Search for the word "Switch" in the entries. Each line that holds it should be copied.
AVAILABLE DATA section start
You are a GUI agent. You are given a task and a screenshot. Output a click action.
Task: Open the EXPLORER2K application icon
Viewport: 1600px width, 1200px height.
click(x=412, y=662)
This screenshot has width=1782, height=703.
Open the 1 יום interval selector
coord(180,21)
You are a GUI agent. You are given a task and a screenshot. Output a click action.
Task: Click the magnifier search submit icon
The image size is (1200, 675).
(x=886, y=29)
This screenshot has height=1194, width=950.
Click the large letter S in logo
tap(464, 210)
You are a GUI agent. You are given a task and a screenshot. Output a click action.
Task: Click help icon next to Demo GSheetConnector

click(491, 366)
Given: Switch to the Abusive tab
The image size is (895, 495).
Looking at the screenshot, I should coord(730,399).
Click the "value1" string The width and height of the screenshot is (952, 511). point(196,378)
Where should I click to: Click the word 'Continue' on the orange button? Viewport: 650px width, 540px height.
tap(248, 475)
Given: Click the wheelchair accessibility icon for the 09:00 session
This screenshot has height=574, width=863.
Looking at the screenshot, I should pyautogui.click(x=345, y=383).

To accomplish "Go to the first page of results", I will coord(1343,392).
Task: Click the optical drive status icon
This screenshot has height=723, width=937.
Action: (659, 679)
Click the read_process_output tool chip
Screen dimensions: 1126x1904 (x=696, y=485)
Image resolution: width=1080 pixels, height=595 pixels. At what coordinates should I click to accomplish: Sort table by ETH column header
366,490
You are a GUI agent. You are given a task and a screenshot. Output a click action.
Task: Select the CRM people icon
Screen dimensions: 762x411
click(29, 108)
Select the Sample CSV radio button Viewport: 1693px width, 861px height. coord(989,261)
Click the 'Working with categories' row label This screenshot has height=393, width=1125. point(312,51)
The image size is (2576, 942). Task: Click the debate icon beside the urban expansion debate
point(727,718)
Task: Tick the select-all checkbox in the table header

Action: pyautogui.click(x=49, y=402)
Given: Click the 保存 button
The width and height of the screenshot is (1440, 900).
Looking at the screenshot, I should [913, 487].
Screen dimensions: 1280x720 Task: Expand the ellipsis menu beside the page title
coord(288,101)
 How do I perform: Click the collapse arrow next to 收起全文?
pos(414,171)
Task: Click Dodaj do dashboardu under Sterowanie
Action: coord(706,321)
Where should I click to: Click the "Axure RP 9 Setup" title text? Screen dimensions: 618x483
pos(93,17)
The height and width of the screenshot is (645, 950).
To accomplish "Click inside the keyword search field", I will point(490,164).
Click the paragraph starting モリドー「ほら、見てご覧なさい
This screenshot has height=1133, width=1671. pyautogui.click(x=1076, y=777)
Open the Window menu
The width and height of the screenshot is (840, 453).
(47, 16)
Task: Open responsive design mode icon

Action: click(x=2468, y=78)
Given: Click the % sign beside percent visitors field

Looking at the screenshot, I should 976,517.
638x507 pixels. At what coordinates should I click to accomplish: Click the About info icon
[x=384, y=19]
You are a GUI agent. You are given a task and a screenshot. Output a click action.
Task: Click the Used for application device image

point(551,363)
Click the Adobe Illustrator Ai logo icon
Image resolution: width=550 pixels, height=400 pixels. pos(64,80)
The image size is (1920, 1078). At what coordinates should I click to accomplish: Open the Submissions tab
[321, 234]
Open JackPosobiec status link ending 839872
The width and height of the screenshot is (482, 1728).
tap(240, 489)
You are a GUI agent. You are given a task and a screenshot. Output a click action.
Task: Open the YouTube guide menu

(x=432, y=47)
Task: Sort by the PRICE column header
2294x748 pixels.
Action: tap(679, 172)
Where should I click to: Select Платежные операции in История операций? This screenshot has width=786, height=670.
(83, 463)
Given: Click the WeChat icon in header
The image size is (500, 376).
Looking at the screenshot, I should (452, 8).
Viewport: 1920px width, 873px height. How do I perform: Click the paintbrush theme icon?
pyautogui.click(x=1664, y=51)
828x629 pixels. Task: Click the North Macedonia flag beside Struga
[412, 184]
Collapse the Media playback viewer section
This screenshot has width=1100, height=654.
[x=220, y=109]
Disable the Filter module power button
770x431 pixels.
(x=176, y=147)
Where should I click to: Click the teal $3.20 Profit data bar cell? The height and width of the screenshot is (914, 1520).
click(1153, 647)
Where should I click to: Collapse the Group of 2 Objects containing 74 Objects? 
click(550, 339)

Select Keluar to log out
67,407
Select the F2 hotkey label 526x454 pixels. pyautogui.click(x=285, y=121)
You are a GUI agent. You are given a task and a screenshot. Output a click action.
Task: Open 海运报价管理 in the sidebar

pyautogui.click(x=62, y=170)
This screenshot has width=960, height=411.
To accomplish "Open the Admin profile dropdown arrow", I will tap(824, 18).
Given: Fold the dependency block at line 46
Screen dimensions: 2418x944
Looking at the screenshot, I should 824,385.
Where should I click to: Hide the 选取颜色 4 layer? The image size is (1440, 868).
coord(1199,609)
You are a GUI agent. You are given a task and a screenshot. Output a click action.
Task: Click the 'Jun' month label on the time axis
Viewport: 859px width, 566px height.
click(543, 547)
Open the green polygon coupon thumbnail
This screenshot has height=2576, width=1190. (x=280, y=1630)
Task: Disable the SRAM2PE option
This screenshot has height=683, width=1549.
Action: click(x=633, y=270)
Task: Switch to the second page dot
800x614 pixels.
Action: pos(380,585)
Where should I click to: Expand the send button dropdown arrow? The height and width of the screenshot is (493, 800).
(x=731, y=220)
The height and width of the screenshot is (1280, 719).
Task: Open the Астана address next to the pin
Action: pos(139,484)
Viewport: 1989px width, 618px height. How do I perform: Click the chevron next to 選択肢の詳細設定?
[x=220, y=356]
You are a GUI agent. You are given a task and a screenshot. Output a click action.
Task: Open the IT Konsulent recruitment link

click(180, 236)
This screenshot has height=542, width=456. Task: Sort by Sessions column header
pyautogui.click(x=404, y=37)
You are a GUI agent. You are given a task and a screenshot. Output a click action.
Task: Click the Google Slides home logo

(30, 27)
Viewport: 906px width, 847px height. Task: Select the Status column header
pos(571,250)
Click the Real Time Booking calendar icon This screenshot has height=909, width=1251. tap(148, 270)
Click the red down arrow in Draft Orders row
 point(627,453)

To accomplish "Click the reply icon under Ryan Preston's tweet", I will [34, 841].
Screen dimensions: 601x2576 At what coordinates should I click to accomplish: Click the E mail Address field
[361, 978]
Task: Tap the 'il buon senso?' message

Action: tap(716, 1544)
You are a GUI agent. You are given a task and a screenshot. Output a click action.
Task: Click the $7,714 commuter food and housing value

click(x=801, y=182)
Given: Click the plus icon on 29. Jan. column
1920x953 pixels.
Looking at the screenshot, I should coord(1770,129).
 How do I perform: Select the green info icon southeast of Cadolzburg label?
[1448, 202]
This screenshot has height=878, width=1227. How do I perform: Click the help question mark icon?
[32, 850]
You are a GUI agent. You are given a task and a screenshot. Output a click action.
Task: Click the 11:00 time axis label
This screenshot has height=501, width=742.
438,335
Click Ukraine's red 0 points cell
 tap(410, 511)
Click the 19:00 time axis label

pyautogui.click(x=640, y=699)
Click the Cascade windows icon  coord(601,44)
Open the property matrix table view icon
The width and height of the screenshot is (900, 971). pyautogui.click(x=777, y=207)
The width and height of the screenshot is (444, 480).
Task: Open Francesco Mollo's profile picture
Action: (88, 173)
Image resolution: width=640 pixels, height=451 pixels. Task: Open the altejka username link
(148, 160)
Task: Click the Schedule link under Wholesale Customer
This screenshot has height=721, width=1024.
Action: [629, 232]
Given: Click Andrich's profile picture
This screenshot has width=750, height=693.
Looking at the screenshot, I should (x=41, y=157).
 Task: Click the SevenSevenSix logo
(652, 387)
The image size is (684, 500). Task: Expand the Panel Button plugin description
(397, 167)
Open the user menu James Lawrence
AVAILABLE DATA section end
RESPONSE —
Given: Switch to the Abusive tab
Task: Switch to the second page dot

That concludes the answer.